##### SOURCE PASSAGE #####
Use miette or ariadne for error formatting in Rust:

use miette::{Diagnostic, SourceSpan};

#[derive(Debug, Diagnostic, thiserror::Error)]
#[error("Type mismatch in Spirit declaration")]
#[diagnostic(
    code(dol::type_error::mismatch),
    help("The `behavior` block expects `Effect Unit`, but this expression has type `{found}`"),
    url(docsrs)
)]
pub struct TypeMismatch {
    #[source_code]
    src: String,
    
    #[label("expected type `{expected}` here")]
    expected_span: SourceSpan,
    
    #[label("but found type `{found}`")]
    found_span: SourceSpan,
    
    expected: String,
    found: String,
}

Track source spans through all compilation phases—this information is essential for error messages, source maps, and IDE integration.


Testing the transpiler for correctness

TypeScript's baseline testing system provides the gold standard. Test files contain only DOL source; the compiler output is saved to baseline files and committed to version control:

tests/
├── cases/
│   ├── basic_spirit.dol          # Input
│   └── type_error.dol
└── baselines/
    └── reference/
        ├── basic_spirit.js       # Expected JS output
        ├── basic_spirit.js.map   # Expected source map
        └── type_error.errors     # Expected error output

Tests pass if output matches baselines; dol test --update-baselines accepts new output. This catches regressions while making intentional changes easy to review in git diffs.

Complement golden tests with property-based testing using the proptest crate:

proptest! {
    #[test]
    fn compile_roundtrip_preserves_semantics(input in valid_dol_program()) {
        let js_result = compile_to_js(&input)?;
        let wasm_result = compile_to_wasm(&input)?;
        
        // Both should produce same observable behavior
        assert_eq!(
            execute_js(&js_result),
            execute_wasm(&wasm_result)
        );
    }
    
    #[test]
    fn sourcemap_positions_are_valid(input in valid_dol_program()) {
        let result = compile_to_js(&input)?;
        for mapping in result.sourcemap.mappings() {
            prop_assert!(mapping.original_line <= input.lines().count());
        }
    }
}

Exposing the compiler via MCP for AI integration

The Model Context Protocol enables AI tools to interact with DOL's compiler directly. Essential MCP tools for a language:

const tools = [
  {
    name: "dol_check",
    description: "Type-check DOL source and return diagnostics",
    inputSchema: {
      type: "object",
      properties: {
        code: { type: "string" },
        edition: { type: "string", default: "2025" }
      }
    }
  },
  {
    name: "dol_compile",
    description: "Compile DOL source to JavaScript or WASM",
    inputSchema: {
      properties: {
        code: { type: "string" },
        target: { enum: ["js", "wasm"] },
        emit_sourcemap: { type: "boolean" }
      }
    }
  },
  {
    name: "dol_explain_error",
    description: "Get detailed explanation of an error code",
    inputSchema: {
      properties: { error_code: { type: "string" } }
    }
  }
];

Use streaming for long-running compilations and return structured JSON diagnostics that AI tools can parse and act upon.
#####
■ EXERCISE GOAL:
Answer these from the passage on the DOL compiler:
1. Which command accepts new output as the baselines?
2. Which crate does the passage name for property-based testing?
3. What default value is given for the `edition` property of the `dol_check` tool?
##### SOURCE DATA #####
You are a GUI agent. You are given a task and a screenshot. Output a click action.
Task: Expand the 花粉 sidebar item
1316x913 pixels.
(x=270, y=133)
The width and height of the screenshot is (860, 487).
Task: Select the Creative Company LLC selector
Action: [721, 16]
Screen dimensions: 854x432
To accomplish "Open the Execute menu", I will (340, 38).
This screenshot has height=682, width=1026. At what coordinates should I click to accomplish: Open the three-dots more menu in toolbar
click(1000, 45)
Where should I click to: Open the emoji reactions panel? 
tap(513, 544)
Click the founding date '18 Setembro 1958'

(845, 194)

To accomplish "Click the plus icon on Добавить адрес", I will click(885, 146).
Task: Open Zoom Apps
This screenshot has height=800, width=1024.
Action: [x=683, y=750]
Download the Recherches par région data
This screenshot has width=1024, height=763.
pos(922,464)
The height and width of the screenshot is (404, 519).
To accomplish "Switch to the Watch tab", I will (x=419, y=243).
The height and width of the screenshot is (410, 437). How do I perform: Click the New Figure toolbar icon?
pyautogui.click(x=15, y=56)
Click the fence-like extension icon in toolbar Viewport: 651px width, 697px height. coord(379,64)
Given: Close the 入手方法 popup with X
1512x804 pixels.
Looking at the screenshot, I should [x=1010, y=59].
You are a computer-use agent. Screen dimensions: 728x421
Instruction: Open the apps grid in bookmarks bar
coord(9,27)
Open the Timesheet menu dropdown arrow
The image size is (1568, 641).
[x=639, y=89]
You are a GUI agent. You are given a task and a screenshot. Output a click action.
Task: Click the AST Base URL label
#####
■ SOLUTION TO THIS EXERCISE:
1. dol test --update-baselines
2. proptest
3. "2025"